Dr. Dixon M. Moody is recognized worldwide for his contributions in radiologic-pathology correlation of brain microvascular anatomy and disease. A Charles A. Dana Foundation award recipient, he also has a long track record of National Institutes of Health (NIH) funding with the principal grant, originally (1984) a Jacob K. Javits Neuroscience Investigator Award, funded through 2008—the 24th year of this project.
Dr. Moody recently finished a 6-year term on the Diagnostic Radiology Study Section of the NIH. He served a 4-year term on the National Advisory Council of the National Institute of Neurological Diseases and Stroke (NINDS) of the NIH, which provides recommendations for the conduct and support of epidemiologic and fundamental research on neurologic diseases.

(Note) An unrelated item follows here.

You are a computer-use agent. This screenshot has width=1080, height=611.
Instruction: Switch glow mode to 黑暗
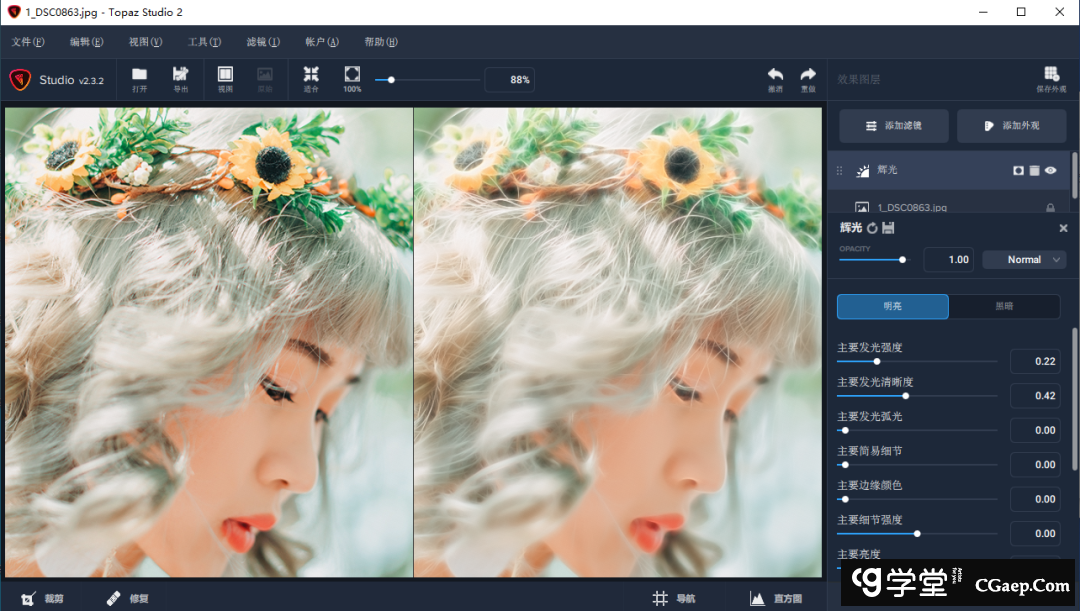pyautogui.click(x=1004, y=306)
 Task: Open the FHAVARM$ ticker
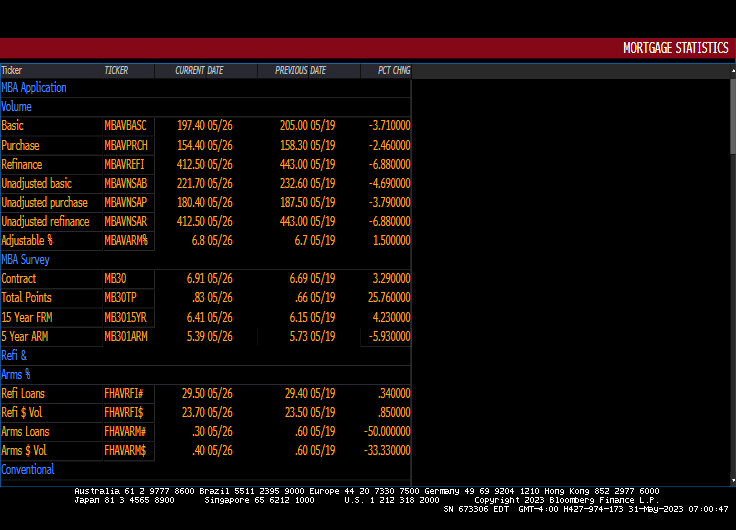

In studies designed by Dr. Moody and funded by his grants, he and members of his team have been instrumental in furthering our understanding of the cause (lipid microemboli during cardiopulmonary bypass) of brain complications related to heart surgery and of strategies for its prevention. He published a comprehensive study of the normal human cerebral microvascular pattern. Contrary to prevailing opinion at the time, Moody demonstrated that germinal matrix hemorrhage in premature neonates results from rupture of veins rather than arterioles/capillaries; Charcôt-Bouchard microaneurysms are very rare and are not the etiology of most spontaneous brain hemorrhages; precapillary arteriolar-venular anastomoses (thoroughfare channels), a germinal matrix vascular rete, or intraparenchymal arteriole-to-arteriole shunts are not normally present in humans from the limits of viability in pre-term neonates to adults; the pathologic substrate for the radiologic finding of leukoaraiosis is apoptosis-induced oligodendrocyte cell death associated with capillary dropout and occasionally stenosis of the deep cerebral veins (periventricular venous collagenosis); and string vessels, probably degenerating capillary/arterioles, are found in significantly increased numbers in subjects with Alzheimer disease—reinforcing the theory that a vascular component may contribute to this degenerative disease.